LIDAR has one problem. It can not distinguish between smoke of a diesel powered fisher boat and a diesel powered submarine.

Therefore a clean diesel would be nice for the next Australian submarine.


Josh said...

Just because I think our posts might cause confusion, the 'stock' radar in the nose of the P-8 is the APY-10. This is actually a mechanically scanning set, as it was determined rapid mechanical scanning is actually superior to an electronically steered beam in the periscope detection mode. AESA was deliberately not used for this reason. There are surface search, weather, air to air (tanker) modes as well. The AN/APS-154 is a follow on to the Littoral Surveillance Radar System which is a belly mounted side looking AESA radar primarily used (apparently with great success in Afghanistan) for land surveillance. A number of P-3s were fitted with this system though it prevents the bomb bay from being used. In the P-8 the bomb is moved to the rear of the aircraft such that a long belly fairing can be fitted while keeping the bomb bay doors clear. The AN/APS-154 might also have some kind of periscope mode, though I suspect it more often would be used for SAR/ISAR/GMTI.


Josh said...

Something I just thought of - I wonder if there's anyway of detecting the fumes from an AIP plant. I suspect those would differ substantially from regular diesels (PEM cells would be undetectable). THAT would be a neat trick if it could be done, though I suspect both due to the amount of exhaust and its dispersed nature under water that it would be far harder, likely impractical, to detect.


Peter Coates said...

Hi Josh [9/2/16 6:23 AM]

It seems that CO2 and heat created by AIP functioning are potentially detectable (by sniffers, LIDAR and Infrared sensors). So CO2 and heat needs to be "diluted" to normal background levels.

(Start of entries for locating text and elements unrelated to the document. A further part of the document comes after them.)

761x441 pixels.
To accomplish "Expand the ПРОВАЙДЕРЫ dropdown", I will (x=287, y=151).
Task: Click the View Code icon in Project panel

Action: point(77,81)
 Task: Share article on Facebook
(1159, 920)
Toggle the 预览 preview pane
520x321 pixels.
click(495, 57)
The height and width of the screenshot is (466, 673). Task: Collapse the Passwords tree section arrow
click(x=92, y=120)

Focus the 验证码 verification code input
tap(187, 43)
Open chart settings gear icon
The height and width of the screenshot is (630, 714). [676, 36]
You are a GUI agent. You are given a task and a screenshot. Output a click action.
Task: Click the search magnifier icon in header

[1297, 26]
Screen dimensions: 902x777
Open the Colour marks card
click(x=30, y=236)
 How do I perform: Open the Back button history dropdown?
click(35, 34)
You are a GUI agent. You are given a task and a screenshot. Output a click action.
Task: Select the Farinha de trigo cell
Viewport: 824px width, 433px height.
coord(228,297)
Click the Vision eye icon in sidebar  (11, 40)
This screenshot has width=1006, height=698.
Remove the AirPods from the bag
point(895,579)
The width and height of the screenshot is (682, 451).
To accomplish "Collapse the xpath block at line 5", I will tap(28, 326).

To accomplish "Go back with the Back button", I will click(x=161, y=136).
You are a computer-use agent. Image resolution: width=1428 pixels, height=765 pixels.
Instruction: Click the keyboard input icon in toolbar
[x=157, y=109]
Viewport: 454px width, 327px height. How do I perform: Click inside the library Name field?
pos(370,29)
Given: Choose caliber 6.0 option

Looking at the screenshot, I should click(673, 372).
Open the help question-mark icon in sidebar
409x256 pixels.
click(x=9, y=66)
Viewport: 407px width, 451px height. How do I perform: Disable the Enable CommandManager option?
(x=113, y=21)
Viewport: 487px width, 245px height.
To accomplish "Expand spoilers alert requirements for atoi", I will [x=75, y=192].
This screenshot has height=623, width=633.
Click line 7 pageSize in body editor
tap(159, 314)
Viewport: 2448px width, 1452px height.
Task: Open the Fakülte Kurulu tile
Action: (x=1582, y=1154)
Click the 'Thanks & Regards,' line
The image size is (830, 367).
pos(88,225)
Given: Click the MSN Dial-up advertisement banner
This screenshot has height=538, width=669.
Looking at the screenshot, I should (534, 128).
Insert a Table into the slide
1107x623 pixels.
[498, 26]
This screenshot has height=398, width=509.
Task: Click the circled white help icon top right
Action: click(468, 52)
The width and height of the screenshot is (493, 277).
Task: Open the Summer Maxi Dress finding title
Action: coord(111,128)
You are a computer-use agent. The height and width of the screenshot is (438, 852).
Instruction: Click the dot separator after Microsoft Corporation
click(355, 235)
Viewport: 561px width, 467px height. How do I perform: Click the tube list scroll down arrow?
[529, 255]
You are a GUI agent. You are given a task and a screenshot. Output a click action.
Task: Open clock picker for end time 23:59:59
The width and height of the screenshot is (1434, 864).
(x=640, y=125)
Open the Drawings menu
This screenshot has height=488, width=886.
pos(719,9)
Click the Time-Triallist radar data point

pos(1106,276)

My article http://gentleseas.blogspot.com.au/2014/08/air-independent-propulsion-aip.html of August 5, 2014 indicates:

"The [Spanish S-80 sub's trialling of] bioethanol-processor [AIP] also produces a stream of highly concentrated carbon dioxide and other trace gases that are not burned completely during combustion. This gas flow is mixed with sea water in one or more ejector venturi scrubber and then through a CO2 Removal System and whose purpose is to dissolve the "bubbles" of CO2 in water to undetectable levels."